「物理で殴る」はどこでも有効なので、妨害攻撃として取り上げます。
建物の回線や、サーバ室に入り込んでサーバを壊してしまえば、そこで動作するシステムを壊滅させることが可能ですね。
情報処理安全確保支援士試験でも、妨害、盗聴、改ざんの文脈で出題されることがあります。対策として以下のような項目を押さえて置く必要があり、コスト面での調整や、社内運用の整備が課題になります。
- 物理的な回線の冗長化
- 鍵、ケースなどの設置
- UPS(無停電電源装置)の設置
- 入退出者の制限、記録
- 操作内容の制限、記録
- SaaSのような外部サービスの利用
その他、調べてでてきた攻撃を上げます。
物理ジャミング
「通信を妨害するために、意図的に無線帯域へノイズを注入して利用不能にする行為」を指します。
検知、対応
検知では以下をモニタリングして行うようです。
- RSSI(受信信号強度)の急激なノイズ増加
- 同一チャネルのビットエラーレート増大
- 無線APのフレーム再送回数の急増
- 周囲の端末が同時多発的にリンクダウン
対策としては以下のようにジャミングを受けない強力なアンテナ、通信を使うことや、チャンネルを変えられるようにしておくということができるようです。
ケーブル切断
主に海底に沈むケーブルが標的となっていて、切断し妨害を行います。記事によれば国際通信全体の99パーセントを伝送していると。直近でも台湾周辺でケーブルが被害に遭っており、国をあげて保護する方向に向かっています。

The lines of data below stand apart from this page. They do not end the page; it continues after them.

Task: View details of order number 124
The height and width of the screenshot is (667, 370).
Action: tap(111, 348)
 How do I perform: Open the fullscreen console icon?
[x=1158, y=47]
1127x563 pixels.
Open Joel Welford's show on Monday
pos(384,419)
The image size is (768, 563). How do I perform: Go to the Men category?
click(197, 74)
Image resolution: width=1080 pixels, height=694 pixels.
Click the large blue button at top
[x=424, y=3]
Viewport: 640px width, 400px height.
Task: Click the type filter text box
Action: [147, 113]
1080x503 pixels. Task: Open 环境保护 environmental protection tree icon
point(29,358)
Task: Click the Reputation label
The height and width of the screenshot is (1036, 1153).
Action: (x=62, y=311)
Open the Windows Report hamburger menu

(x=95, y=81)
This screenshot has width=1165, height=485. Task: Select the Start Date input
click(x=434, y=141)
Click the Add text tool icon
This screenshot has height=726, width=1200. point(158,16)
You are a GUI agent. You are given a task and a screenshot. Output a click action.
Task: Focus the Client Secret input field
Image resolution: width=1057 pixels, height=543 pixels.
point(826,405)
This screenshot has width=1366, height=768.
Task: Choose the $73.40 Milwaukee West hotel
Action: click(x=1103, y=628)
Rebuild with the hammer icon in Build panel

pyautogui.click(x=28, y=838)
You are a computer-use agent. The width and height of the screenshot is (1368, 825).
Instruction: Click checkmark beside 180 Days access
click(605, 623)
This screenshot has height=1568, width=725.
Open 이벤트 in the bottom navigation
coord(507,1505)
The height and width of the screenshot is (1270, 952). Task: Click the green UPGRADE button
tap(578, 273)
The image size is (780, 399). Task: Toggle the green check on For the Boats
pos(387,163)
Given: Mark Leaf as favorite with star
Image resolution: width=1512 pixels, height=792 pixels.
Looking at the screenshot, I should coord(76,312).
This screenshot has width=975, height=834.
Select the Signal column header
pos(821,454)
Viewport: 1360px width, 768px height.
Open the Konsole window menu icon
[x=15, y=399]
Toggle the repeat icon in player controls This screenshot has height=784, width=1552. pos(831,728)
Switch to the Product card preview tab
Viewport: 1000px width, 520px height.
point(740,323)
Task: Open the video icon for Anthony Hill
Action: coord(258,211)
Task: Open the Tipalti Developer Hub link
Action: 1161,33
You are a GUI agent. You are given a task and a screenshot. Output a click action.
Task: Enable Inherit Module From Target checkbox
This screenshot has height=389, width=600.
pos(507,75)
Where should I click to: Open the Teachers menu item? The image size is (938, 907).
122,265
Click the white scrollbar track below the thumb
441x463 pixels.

合わせてケーブルに頼らない国際通信の仕組みも考えられているようです。
直近、ニュースにもなっているので、見たことあるという方もいるのではないでしょうか。
ほか攻撃ではないですが、工事中の事故で送電版やケーブルを誤って破損させてしまったという事例はあるようです。
検知、対応
検知は以下のような項目をモニタリングして行うようです。
- リンクダウン(
dmesgログ) - スイッチポートの Link-Down SNMP Trap
- ARP要求が異常に増える(回線断後の再探索)
対応としては、ケーブルを壊されにく実物に返納する、冗長化するなどが行われているようです。
以上、物理的な害系攻撃をまとめました。
このあたり、SaaSを使ってサービスを展開している場合には検知、対応でできることは少ないです。繋がらないな、となっても別の原因だと思いますよね。できることはありませんが、通信を「強化する」、「冗長化する」など対策の考え方、検知の考え方などは全てに通じるものだと思います。